In [1]:
# A project to build a basic database of jazz musicians using wikipedia data, then do analysis on it. Keep in mind
# that all of this information is from Wikipedia, so some of it may be inaccurate. 

In [1]:
import numpy as np
# I don't know if numpy is necessary, but I think it's needed for pandas? 
import pandas as pd
# For dataframes
import requests
# For fetching data from Wikipedia
import bs4
# For html navigation and web scraping
import re
# For regex operations
from time import sleep
# For time delay on for loop
from spellchecker import SpellChecker
# For spellchecking words
import matplotlib.pyplot as plt
import seaborn as sns
%matplotlib inline

In [2]:
# Starting out with just the list of jazz pianists, but this will be somehow expanded to get data from the lists of 
# drummers, bassists, saxophonists, trumpeters, floutists, bonists, COMPOSERS, etc. (?)
result = requests.get("https://en.wikipedia.org/wiki/List_of_jazz_pianists")

In [3]:
# Read Wikipedia link into bs4 object called 'soup'
soup = bs4.BeautifulSoup(result.text, "html.parser")

In [4]:
# Gets the names and hrefs of all the people on the page by exploiting <a> tag and reads them into uPianistsLinks, 
# a dictionary
uPianistsLinks = dict()

# For each letter category on the page (which are marked by div class: div-col)
for div_col in soup.find_all('div', {'class' : 'div-col'}):
    # For each tag containing the artist's name and hyperlink (marked by the <a> tag)
    for artist_tag in div_col.find_all('a'):
        # artist_tag.text = artist's name; artist_tag.attrs["href"] = wiki link extension for that artist
        # print(f'{artist_tag.text}, {artist_tag.attrs["href"]}')
        uPianistsLinks.update( {artist_tag.text : artist_tag.attrs["href"] } )
            


In [5]:
# Gets the artist name and years that they were born and puts the data into a dictionary to be combined
# with the uPianistsLinks dictionary. This is an important step because some of the artists' individual 
# wiki pages don't have their dates listed, or don't have them listed in a table where it's easy to extract 
# the information.

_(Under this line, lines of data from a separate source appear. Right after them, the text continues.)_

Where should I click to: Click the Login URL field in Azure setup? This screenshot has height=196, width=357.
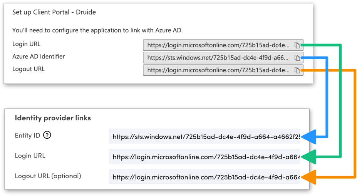coord(218,45)
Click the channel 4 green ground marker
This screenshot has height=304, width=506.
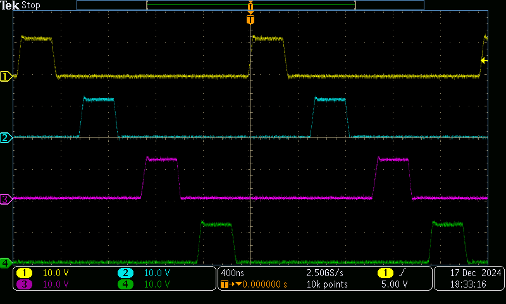pyautogui.click(x=6, y=262)
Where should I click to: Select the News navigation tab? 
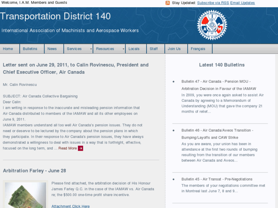(52, 49)
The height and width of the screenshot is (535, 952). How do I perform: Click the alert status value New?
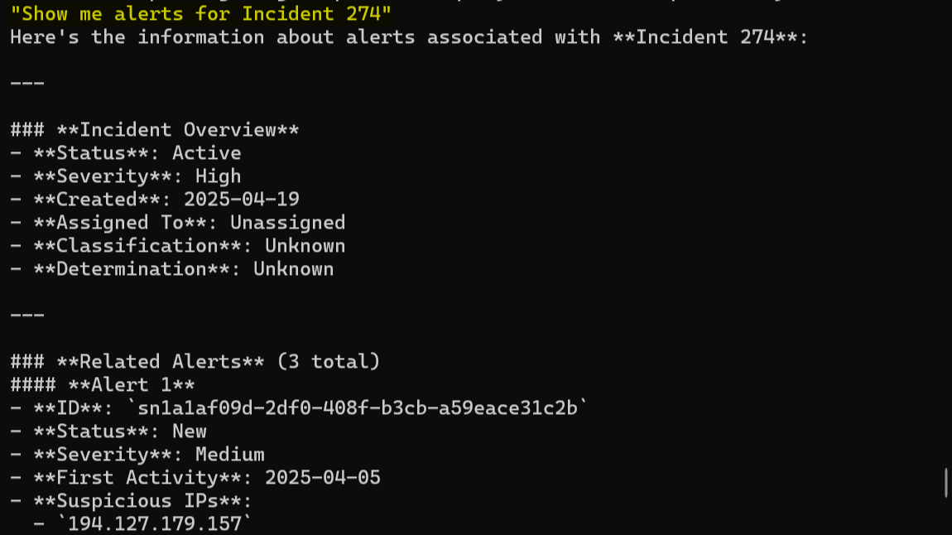[x=189, y=431]
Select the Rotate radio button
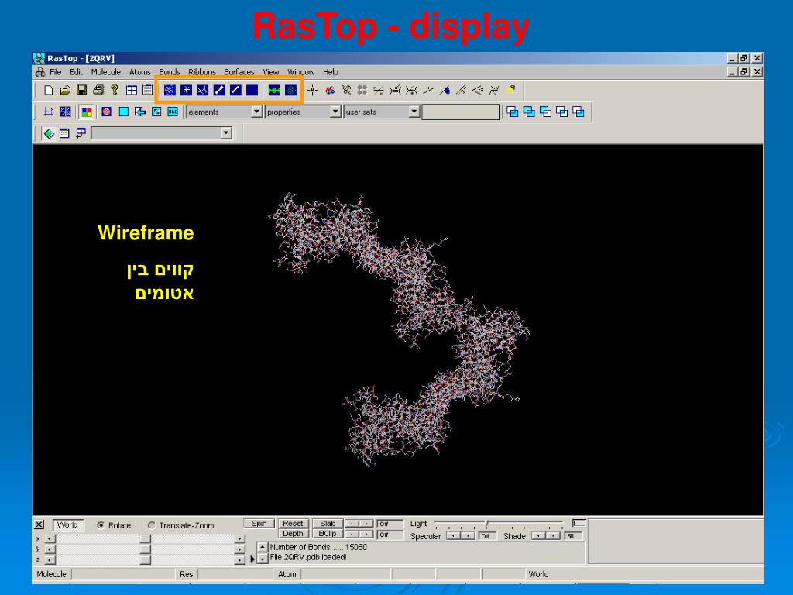Image resolution: width=793 pixels, height=595 pixels. tap(101, 525)
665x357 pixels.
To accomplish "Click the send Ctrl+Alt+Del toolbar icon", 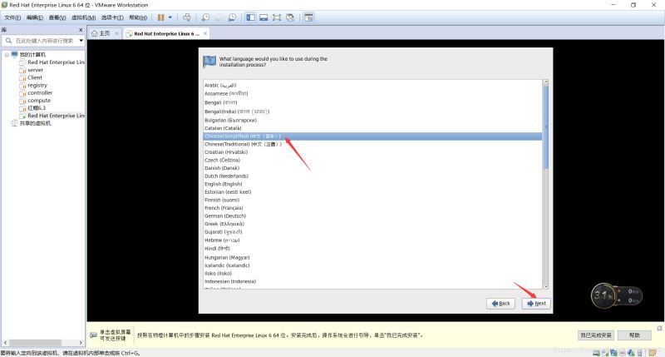I will click(x=186, y=17).
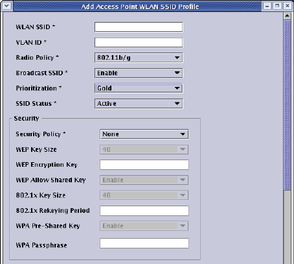Click the WEP Encryption Key field
The image size is (294, 264).
(144, 165)
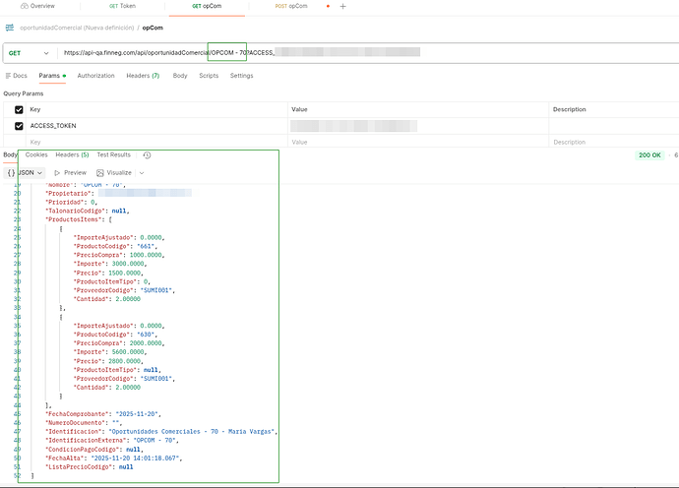Click the plus icon to add new tab

pyautogui.click(x=343, y=6)
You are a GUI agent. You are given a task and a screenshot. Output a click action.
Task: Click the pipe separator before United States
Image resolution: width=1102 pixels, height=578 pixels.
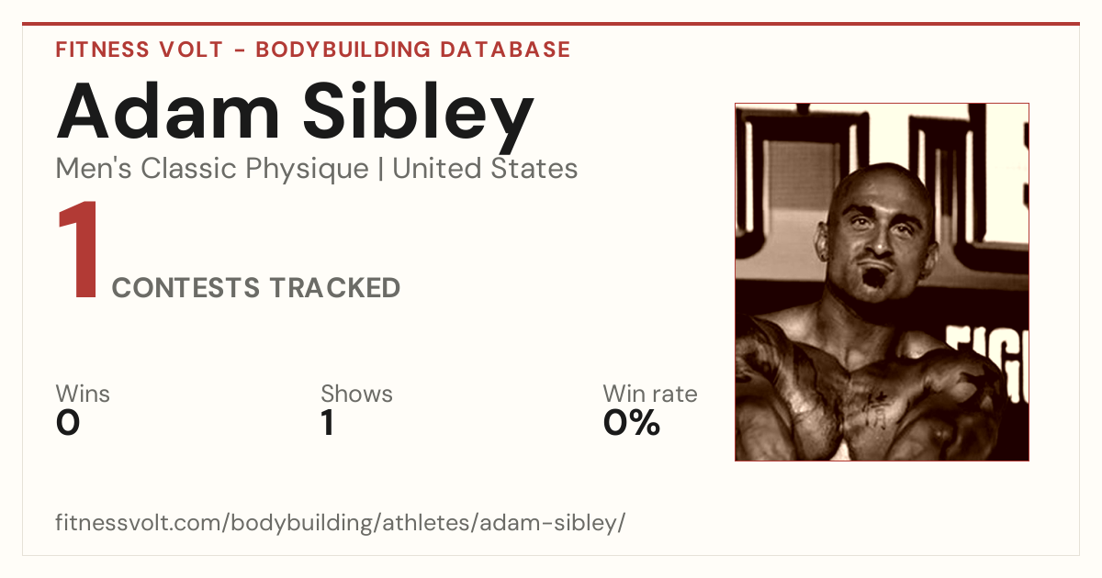[x=380, y=170]
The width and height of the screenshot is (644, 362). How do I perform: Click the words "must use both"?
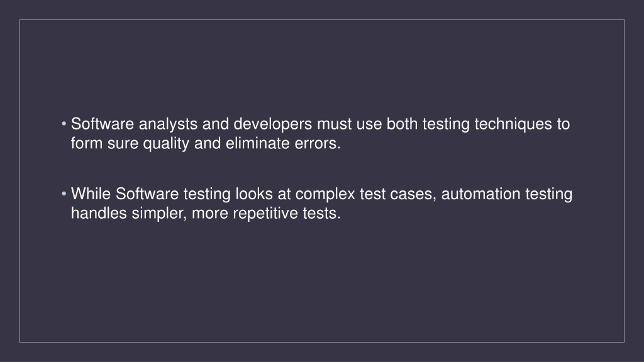367,124
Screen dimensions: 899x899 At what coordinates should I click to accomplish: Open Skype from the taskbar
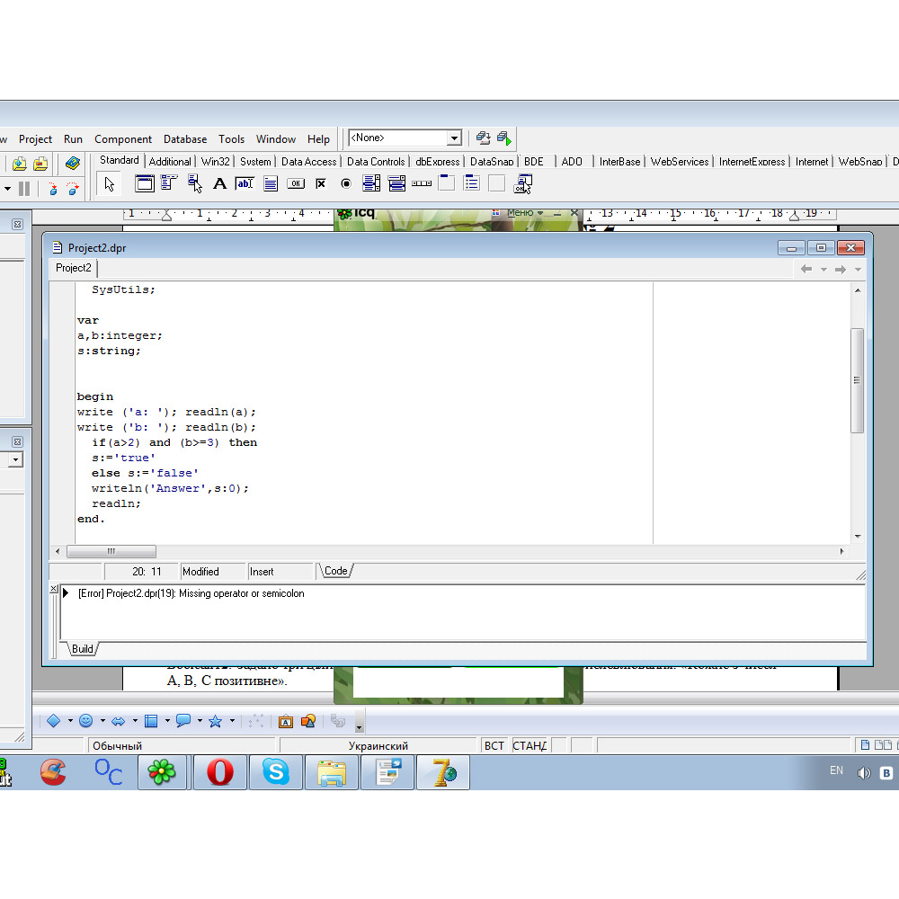click(x=276, y=772)
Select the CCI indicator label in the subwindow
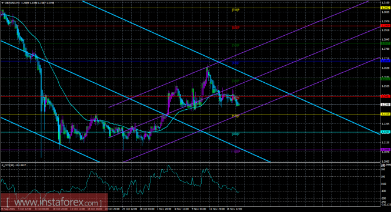Image resolution: width=391 pixels, height=212 pixels. pyautogui.click(x=14, y=165)
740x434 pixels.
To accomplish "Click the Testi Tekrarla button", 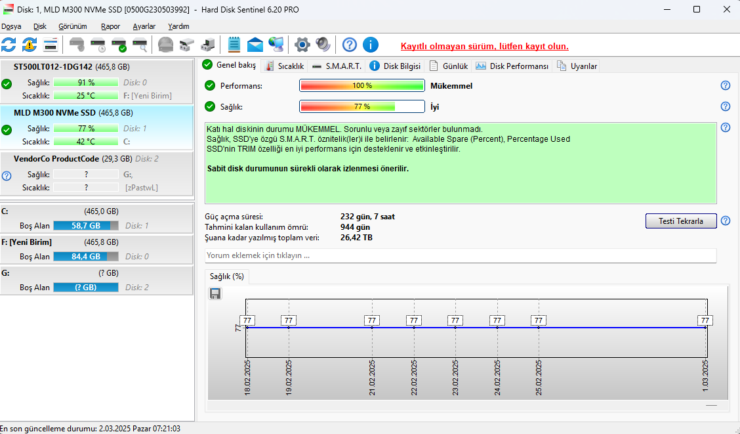I will [681, 221].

Therefore, it is more robust to extract the year data from the "list of jazz musicians" wikipedia 
# page and use these dates unless more specific ones are provided on the artist's individual wiki page. 
uPianistsYears = dict()

# Again using div-col tags to get the letter categories
for div_col in soup.find_all('div', {'class' : 'div-col'}):
    # This time, using the <li> tag to get the year data
    for info in div_col.find_all('li'):
        # Declaring three variables that will be used to store year and name data to put in the dictionary
        # noParens = if True, there are no year parentheses after the name, meaning there is no year data
        # on the artist; alternatively, if False then there is year data. 
        # yearDates = dates; can be either "born XXXX" or "XXXX-XXXX" (Unfortunately, there were no jazz musicians
        # before 1000)
        # fullName = contains the name of the artist
        noParens = False
        yearDates = ''
        fullName = ''
        
        # info.text will return a string like "Bill Evans (1929-1980)"
        s = info.text
        
        # Extracting the dates from s
        # Using regular expression to extract everything within the parentheses and assign it to variable years
        if re.search('\(([^)]+)', s):
            years = re.search('\(([^)]+)', s).group(1)
            # Testing if the format of the dates is "born XXXX" or "XXXX-XXXX" by simply determining if there 
            # is a whitespace in the string (I should think about making this process a little more robust)
            if len(years.split()) > 1:
                # Don't want the word "born" in the year data, so only taking the year using .split()
                yearDates = years.split()[1].strip()
            else:
                yearDates = years.strip()
        # There is no year data given. I want this to read into the dataframe as NaN, so remember to come 
        # back to this if it doesn't read in as NaN
        else:
            yearDates = 'NaN'
            # If there is no year data given, then there are no parentheses, which allows the scripts to 
            # properly extract the artist's name
            noParens = True
            
        # Extracting the artist's name from s
        # If there are parentheses, simply take a substring of s that ends at the first '('
        if noParens == False:
            name = s[0:s.find('(')]
            fullName = name.strip()
        # If there aren't any parentheses, then just take s as it is (stripped of whitespace of course)
        else:
            fullName = s.strip()
            
        #print(fullName, yearDates, '\n')
        
        # Now append the name and year data to the uPianistsYears dictionary
        uPianistsYears.update( {fullName : yearDates})
            

In [6]:
#print(uPianistsLinks)

In [7]:
#print(uPianistsYears)

In [8]:
# To combine the two dictionaries so that for each artist's name, there is a wiki and years listed
# I'm not exactly sure how this works, maybe I should work on figuring that out
combinedList = [uPianistsLinks, uPianistsYears]
fullPianistsList = dict()

for artist in uPianistsLinks.keys():
    fullPianistsList[artist] = tuple(fullPianistsList[artist] for fullPianistsList in combinedList)

In [9]:
#print(fullPianistsList)

In [10]:
# Creating a custom dictionary with pyspellchecker that contains most, if not all, instruments used to play jazz
spell = SpellChecker(language = None, case_sensitive = True)
a = spell.word_frequency.load_words(['Piano', 'Vocals', 'Keyboards', 'Double bass', 'Saxophone', 'Clarinet', 'Trumpet', 
                                    'Trombone', 'Drums', 'Guitar', 'Flute', 'Vibraphone', 'Banjo', 'Violin', 'Viola', 
                                    'Cello', 'Synthesizer'])

In [15]:
# Creating DataFrame to store the information on the pianists
pDF = pd.DataFrame(columns = ['artist', 'instrument', 'birthdate', 'deathdate', 'birth_year', 'death_year'])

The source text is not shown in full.